TASK STATEMENT: Please rewrite the records from the line with "The image size is (2387, 1540)." up to and including the last line of the records, swapping "white" for "gray" and keeping everything else the same. Leave out the pictures and give only those lines.

DATA LINES:
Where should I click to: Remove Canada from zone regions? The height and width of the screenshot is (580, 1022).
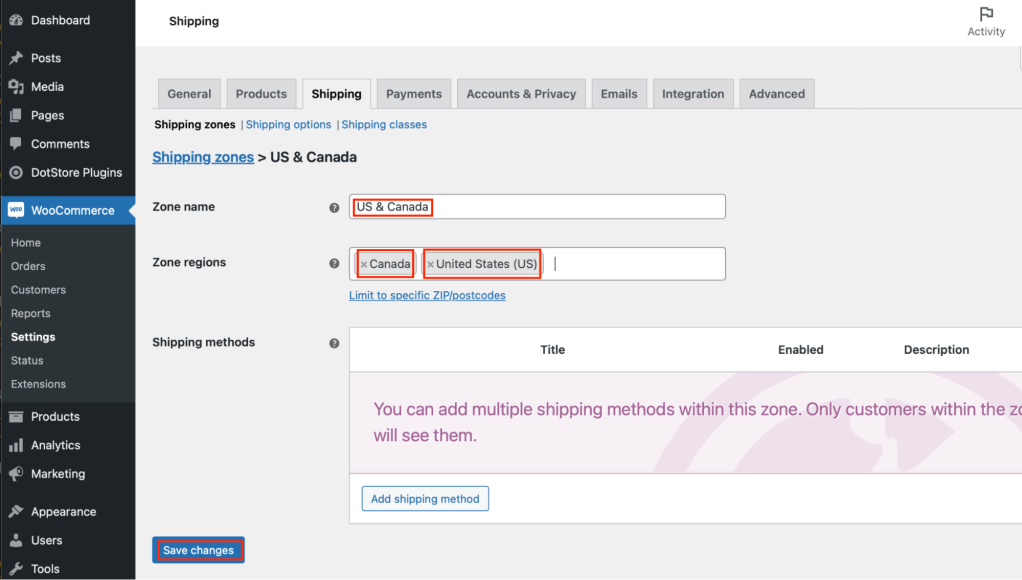[366, 263]
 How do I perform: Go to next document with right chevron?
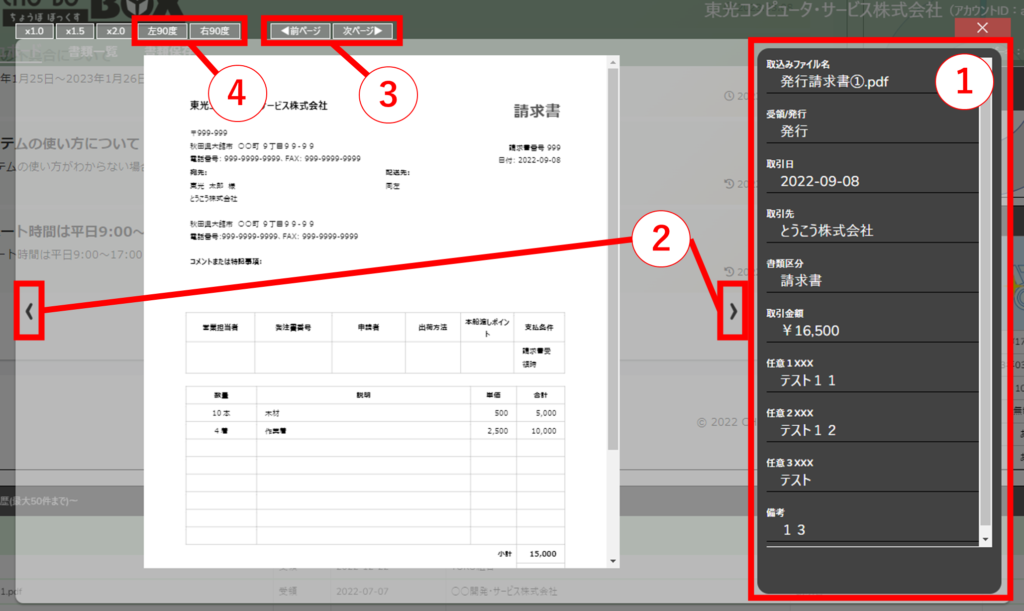[733, 312]
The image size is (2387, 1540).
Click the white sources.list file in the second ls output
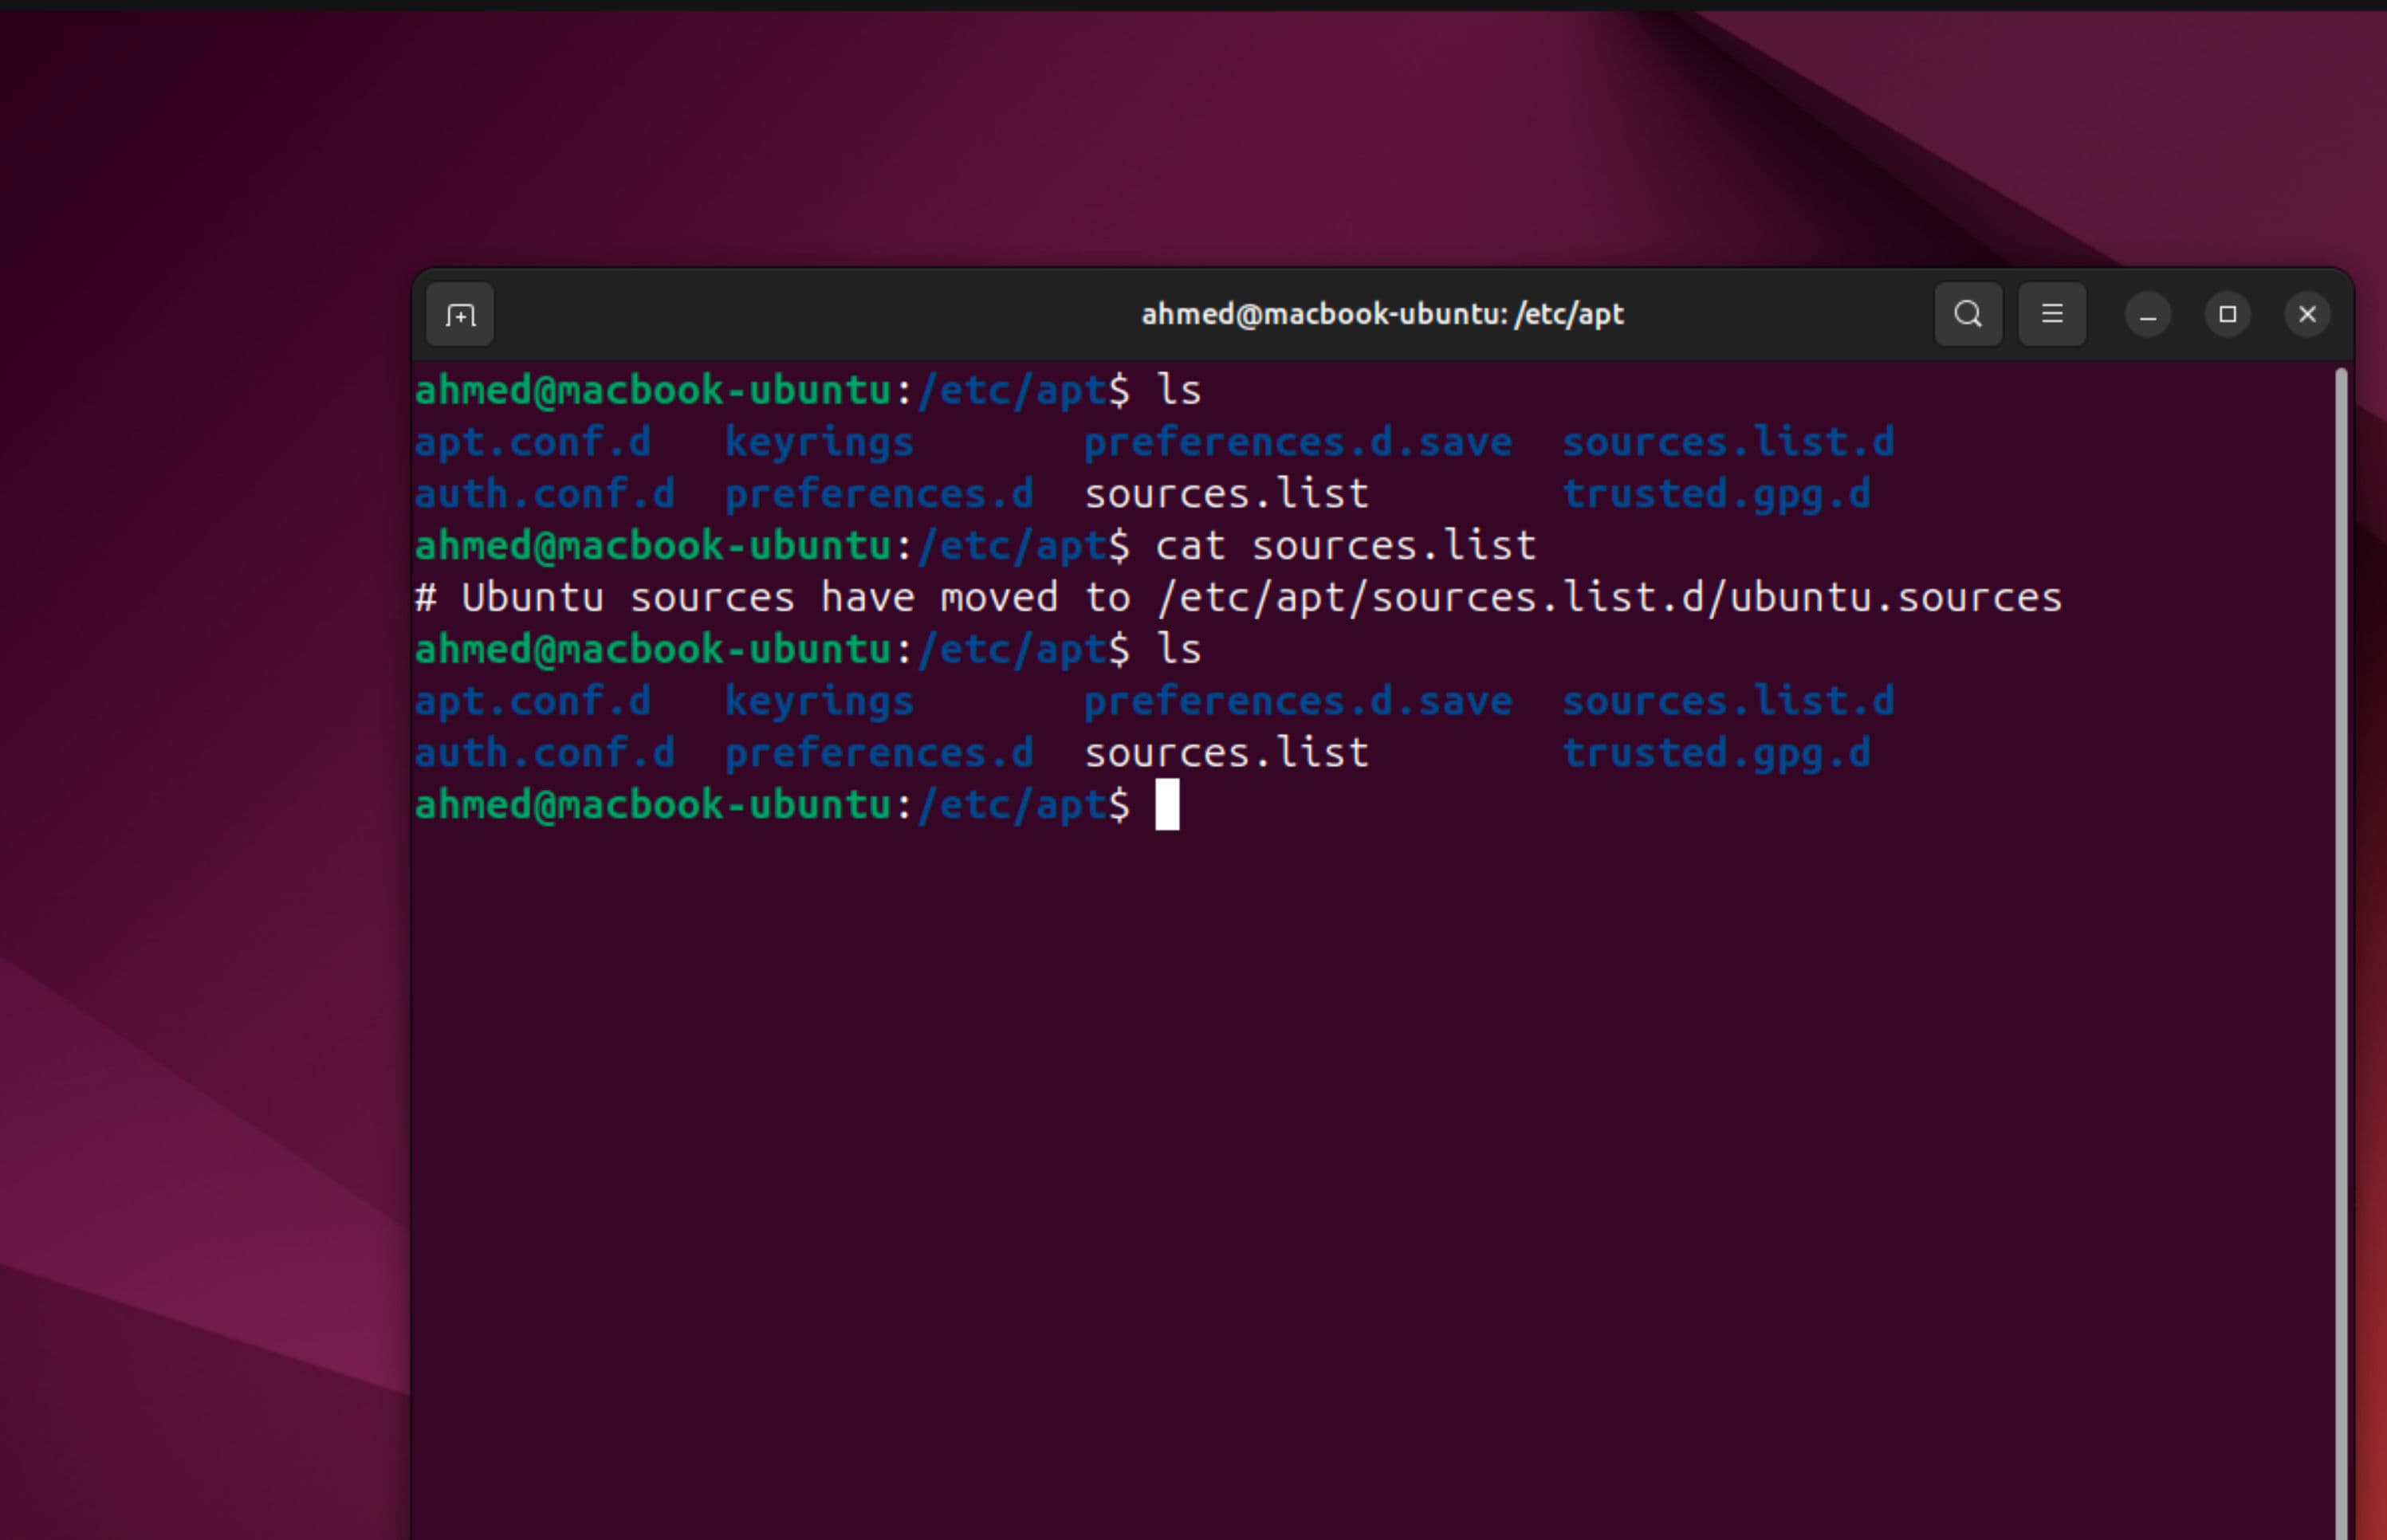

IN RESPONSE:
The image size is (2387, 1540).
Click the gray sources.list file in the second ls output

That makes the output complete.